Task material Block Start
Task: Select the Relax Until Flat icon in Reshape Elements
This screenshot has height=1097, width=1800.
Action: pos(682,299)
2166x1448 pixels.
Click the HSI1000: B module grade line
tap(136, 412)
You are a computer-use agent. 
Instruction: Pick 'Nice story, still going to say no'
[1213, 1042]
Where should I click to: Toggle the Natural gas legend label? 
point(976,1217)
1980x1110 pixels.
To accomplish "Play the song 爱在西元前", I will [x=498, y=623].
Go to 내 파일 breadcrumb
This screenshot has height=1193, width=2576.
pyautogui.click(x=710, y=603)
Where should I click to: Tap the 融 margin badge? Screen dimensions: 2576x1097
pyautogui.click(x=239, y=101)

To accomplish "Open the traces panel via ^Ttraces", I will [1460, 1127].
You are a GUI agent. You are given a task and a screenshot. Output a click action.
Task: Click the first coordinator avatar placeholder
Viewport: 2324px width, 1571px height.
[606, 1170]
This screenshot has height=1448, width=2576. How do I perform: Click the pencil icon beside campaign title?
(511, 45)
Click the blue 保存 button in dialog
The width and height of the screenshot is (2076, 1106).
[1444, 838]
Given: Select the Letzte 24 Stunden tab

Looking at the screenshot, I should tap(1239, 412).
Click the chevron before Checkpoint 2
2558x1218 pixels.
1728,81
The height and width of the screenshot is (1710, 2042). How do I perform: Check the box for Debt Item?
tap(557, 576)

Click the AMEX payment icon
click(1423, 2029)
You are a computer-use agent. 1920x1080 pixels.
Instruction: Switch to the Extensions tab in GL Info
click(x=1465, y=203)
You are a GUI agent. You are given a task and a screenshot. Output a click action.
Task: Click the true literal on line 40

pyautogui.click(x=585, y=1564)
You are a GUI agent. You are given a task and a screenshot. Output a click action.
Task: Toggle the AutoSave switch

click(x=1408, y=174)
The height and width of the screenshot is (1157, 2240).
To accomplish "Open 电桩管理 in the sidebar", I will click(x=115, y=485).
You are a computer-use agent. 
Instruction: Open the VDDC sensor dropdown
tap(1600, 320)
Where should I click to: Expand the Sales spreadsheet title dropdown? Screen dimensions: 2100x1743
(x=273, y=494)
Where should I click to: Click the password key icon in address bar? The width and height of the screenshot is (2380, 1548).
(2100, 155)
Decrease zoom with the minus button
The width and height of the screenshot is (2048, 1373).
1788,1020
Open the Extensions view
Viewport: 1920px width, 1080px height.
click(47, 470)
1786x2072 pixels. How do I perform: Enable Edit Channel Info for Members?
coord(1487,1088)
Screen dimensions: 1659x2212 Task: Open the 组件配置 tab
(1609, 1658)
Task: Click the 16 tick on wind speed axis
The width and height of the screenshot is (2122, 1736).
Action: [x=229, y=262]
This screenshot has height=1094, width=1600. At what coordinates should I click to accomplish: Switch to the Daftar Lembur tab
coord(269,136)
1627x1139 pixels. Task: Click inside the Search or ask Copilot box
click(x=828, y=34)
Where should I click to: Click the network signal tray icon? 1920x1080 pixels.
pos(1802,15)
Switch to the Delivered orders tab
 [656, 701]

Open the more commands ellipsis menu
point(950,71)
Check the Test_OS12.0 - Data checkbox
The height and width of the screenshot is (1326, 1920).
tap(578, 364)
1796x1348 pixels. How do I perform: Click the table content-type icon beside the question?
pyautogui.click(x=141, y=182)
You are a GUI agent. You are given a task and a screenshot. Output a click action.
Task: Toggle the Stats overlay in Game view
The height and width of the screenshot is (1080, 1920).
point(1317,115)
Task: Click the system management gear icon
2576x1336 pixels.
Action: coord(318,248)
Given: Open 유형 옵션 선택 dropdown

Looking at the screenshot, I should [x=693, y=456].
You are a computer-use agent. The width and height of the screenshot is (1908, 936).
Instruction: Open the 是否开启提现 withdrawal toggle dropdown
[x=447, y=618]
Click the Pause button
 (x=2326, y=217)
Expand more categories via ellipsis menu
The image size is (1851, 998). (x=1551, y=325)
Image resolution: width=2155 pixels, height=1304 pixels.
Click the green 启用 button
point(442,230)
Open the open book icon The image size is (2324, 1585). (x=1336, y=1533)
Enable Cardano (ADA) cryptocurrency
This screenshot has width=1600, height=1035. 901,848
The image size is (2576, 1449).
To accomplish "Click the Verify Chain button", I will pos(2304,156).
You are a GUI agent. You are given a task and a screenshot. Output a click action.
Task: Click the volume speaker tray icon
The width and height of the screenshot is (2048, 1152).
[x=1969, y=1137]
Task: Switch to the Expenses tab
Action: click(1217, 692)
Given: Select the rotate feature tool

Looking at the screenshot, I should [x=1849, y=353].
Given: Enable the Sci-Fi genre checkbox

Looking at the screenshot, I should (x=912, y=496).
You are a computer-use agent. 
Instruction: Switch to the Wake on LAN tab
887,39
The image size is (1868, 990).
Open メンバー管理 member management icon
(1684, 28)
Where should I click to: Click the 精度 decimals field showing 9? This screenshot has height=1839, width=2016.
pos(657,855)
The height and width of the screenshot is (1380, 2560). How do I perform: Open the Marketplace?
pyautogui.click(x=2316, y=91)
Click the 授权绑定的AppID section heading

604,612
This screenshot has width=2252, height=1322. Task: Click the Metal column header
Task material Block End
**Task requirements:** Bring together each line above where the string "will" turns up.

**Solution below:**
To accomplish "Play the song 爱在西元前", I will [x=498, y=623].
To accomplish "Open the traces panel via ^Ttraces", I will [1460, 1127].
To accomplish "Open 电桩管理 in the sidebar", I will click(x=115, y=485).
To accomplish "Click the Verify Chain button", I will pos(2304,156).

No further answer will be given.